Would you please copy every line of the material that follows, exactly as it reads?

■ ■ ■ ■ ■ ■ ■

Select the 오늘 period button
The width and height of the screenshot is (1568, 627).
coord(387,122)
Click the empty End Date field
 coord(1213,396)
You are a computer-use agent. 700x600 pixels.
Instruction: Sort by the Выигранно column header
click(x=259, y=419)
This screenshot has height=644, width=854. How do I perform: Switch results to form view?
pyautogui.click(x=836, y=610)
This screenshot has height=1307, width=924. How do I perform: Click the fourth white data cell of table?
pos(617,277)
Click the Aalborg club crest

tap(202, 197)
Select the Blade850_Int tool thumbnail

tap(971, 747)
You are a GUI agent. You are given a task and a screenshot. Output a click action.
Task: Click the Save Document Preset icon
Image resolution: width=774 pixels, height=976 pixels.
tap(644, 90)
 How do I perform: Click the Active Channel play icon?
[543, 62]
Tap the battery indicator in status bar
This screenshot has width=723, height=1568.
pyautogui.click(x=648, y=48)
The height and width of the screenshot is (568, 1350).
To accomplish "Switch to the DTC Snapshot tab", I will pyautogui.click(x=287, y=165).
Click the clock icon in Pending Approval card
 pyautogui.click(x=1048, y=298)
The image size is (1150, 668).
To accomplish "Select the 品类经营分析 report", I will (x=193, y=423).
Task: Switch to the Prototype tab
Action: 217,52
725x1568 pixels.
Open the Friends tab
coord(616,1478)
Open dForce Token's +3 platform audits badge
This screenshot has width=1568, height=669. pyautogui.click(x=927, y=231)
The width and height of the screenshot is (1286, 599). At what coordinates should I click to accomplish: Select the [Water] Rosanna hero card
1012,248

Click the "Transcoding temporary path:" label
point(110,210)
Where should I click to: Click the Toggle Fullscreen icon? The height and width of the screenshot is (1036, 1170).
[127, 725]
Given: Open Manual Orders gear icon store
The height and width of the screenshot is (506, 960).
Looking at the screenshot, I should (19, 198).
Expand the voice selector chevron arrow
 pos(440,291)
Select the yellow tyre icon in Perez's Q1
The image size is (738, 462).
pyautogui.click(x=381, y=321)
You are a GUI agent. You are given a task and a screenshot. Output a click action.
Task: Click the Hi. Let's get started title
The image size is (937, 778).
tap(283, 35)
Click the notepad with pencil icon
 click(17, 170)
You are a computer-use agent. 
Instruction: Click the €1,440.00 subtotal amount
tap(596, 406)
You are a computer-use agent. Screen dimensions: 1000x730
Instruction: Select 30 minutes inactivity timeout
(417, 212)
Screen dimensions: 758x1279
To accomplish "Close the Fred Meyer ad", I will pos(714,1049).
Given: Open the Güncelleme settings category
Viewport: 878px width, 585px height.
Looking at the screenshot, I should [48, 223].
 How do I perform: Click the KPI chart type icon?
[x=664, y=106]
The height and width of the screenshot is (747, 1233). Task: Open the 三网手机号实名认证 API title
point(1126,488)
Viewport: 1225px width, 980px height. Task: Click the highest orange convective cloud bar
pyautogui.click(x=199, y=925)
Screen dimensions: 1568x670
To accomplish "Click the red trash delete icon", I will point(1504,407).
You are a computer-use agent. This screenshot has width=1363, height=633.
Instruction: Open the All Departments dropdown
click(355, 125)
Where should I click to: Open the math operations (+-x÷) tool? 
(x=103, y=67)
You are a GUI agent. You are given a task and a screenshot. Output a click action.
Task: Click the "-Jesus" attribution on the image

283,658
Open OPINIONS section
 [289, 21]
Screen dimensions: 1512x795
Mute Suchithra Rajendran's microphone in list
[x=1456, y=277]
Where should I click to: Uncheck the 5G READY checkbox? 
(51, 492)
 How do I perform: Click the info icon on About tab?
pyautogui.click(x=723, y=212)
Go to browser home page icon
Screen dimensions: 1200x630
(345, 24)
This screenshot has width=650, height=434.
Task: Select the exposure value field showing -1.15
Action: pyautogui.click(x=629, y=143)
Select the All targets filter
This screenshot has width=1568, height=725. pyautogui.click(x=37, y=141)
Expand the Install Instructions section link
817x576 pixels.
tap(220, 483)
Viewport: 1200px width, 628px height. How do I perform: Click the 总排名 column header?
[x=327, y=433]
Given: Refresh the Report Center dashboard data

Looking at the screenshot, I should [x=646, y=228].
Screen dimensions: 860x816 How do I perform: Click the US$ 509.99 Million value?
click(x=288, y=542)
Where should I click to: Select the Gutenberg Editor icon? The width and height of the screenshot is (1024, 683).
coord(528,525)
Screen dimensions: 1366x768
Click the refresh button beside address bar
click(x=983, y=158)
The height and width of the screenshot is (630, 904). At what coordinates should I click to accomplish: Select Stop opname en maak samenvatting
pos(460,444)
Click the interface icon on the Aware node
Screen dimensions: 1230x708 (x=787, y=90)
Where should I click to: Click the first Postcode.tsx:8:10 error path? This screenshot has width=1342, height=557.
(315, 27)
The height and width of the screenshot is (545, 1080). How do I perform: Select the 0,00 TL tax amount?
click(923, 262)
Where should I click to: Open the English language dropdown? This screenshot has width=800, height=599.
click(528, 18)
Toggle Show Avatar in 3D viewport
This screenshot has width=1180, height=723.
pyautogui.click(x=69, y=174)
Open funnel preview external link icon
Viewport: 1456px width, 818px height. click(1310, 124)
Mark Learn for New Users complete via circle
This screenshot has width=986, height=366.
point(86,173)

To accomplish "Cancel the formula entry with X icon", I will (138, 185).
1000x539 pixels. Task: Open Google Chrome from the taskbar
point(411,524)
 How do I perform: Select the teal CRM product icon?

■ ■ ■ ■ ■ ■ ■

WRITTEN SOLUTION.
Select the 오늘 period button
The width and height of the screenshot is (1568, 627).
coord(387,122)
Click the empty End Date field
 coord(1213,396)
You are a computer-use agent. 700x600 pixels.
Instruction: Sort by the Выигранно column header
click(x=259, y=419)
This screenshot has height=644, width=854. How do I perform: Switch results to form view?
pyautogui.click(x=836, y=610)
This screenshot has height=1307, width=924. How do I perform: Click the fourth white data cell of table?
pos(617,277)
Click the Aalborg club crest

tap(202, 197)
Select the Blade850_Int tool thumbnail

tap(971, 747)
You are a GUI agent. You are given a task and a screenshot. Output a click action.
Task: Click the Save Document Preset icon
Image resolution: width=774 pixels, height=976 pixels.
tap(644, 90)
 How do I perform: Click the Active Channel play icon?
[543, 62]
Tap the battery indicator in status bar
This screenshot has width=723, height=1568.
pyautogui.click(x=648, y=48)
The height and width of the screenshot is (568, 1350).
To accomplish "Switch to the DTC Snapshot tab", I will pyautogui.click(x=287, y=165).
Click the clock icon in Pending Approval card
 pyautogui.click(x=1048, y=298)
The image size is (1150, 668).
To accomplish "Select the 品类经营分析 report", I will (x=193, y=423).
Task: Switch to the Prototype tab
Action: 217,52
725x1568 pixels.
Open the Friends tab
coord(616,1478)
Open dForce Token's +3 platform audits badge
This screenshot has width=1568, height=669. pyautogui.click(x=927, y=231)
The width and height of the screenshot is (1286, 599). At what coordinates should I click to accomplish: Select the [Water] Rosanna hero card
1012,248

Click the "Transcoding temporary path:" label
point(110,210)
Where should I click to: Click the Toggle Fullscreen icon? The height and width of the screenshot is (1036, 1170).
[127, 725]
Given: Open Manual Orders gear icon store
The height and width of the screenshot is (506, 960).
Looking at the screenshot, I should (19, 198).
Expand the voice selector chevron arrow
 pos(440,291)
Select the yellow tyre icon in Perez's Q1
The image size is (738, 462).
pyautogui.click(x=381, y=321)
You are a GUI agent. You are given a task and a screenshot. Output a click action.
Task: Click the Hi. Let's get started title
The image size is (937, 778).
tap(283, 35)
Click the notepad with pencil icon
 click(17, 170)
You are a computer-use agent. 
Instruction: Click the €1,440.00 subtotal amount
tap(596, 406)
You are a computer-use agent. Screen dimensions: 1000x730
Instruction: Select 30 minutes inactivity timeout
(417, 212)
Screen dimensions: 758x1279
To accomplish "Close the Fred Meyer ad", I will pos(714,1049).
Given: Open the Güncelleme settings category
Viewport: 878px width, 585px height.
Looking at the screenshot, I should [48, 223].
 How do I perform: Click the KPI chart type icon?
[x=664, y=106]
The height and width of the screenshot is (747, 1233). Task: Open the 三网手机号实名认证 API title
point(1126,488)
Viewport: 1225px width, 980px height. Task: Click the highest orange convective cloud bar
pyautogui.click(x=199, y=925)
Screen dimensions: 1568x670
To accomplish "Click the red trash delete icon", I will point(1504,407).
You are a computer-use agent. This screenshot has width=1363, height=633.
Instruction: Open the All Departments dropdown
click(355, 125)
Where should I click to: Open the math operations (+-x÷) tool? 
(x=103, y=67)
You are a GUI agent. You are given a task and a screenshot. Output a click action.
Task: Click the "-Jesus" attribution on the image

283,658
Open OPINIONS section
 [289, 21]
Screen dimensions: 1512x795
Mute Suchithra Rajendran's microphone in list
[x=1456, y=277]
Where should I click to: Uncheck the 5G READY checkbox? 
(51, 492)
 How do I perform: Click the info icon on About tab?
pyautogui.click(x=723, y=212)
Go to browser home page icon
Screen dimensions: 1200x630
(345, 24)
This screenshot has width=650, height=434.
Task: Select the exposure value field showing -1.15
Action: pyautogui.click(x=629, y=143)
Select the All targets filter
This screenshot has width=1568, height=725. pyautogui.click(x=37, y=141)
Expand the Install Instructions section link
817x576 pixels.
tap(220, 483)
Viewport: 1200px width, 628px height. How do I perform: Click the 总排名 column header?
[x=327, y=433]
Given: Refresh the Report Center dashboard data

Looking at the screenshot, I should [x=646, y=228].
Screen dimensions: 860x816 How do I perform: Click the US$ 509.99 Million value?
click(x=288, y=542)
Where should I click to: Select the Gutenberg Editor icon? The width and height of the screenshot is (1024, 683).
coord(528,525)
Screen dimensions: 1366x768
Click the refresh button beside address bar
click(x=983, y=158)
The height and width of the screenshot is (630, 904). At what coordinates should I click to accomplish: Select Stop opname en maak samenvatting
pos(460,444)
Click the interface icon on the Aware node
Screen dimensions: 1230x708 (x=787, y=90)
Where should I click to: Click the first Postcode.tsx:8:10 error path? This screenshot has width=1342, height=557.
(315, 27)
The height and width of the screenshot is (545, 1080). How do I perform: Select the 0,00 TL tax amount?
click(923, 262)
Where should I click to: Open the English language dropdown? This screenshot has width=800, height=599.
click(528, 18)
Toggle Show Avatar in 3D viewport
This screenshot has width=1180, height=723.
pyautogui.click(x=69, y=174)
Open funnel preview external link icon
Viewport: 1456px width, 818px height. click(1310, 124)
Mark Learn for New Users complete via circle
This screenshot has width=986, height=366.
point(86,173)

To accomplish "Cancel the formula entry with X icon", I will (138, 185).
1000x539 pixels. Task: Open Google Chrome from the taskbar
point(411,524)
 How do I perform: Select the teal CRM product icon?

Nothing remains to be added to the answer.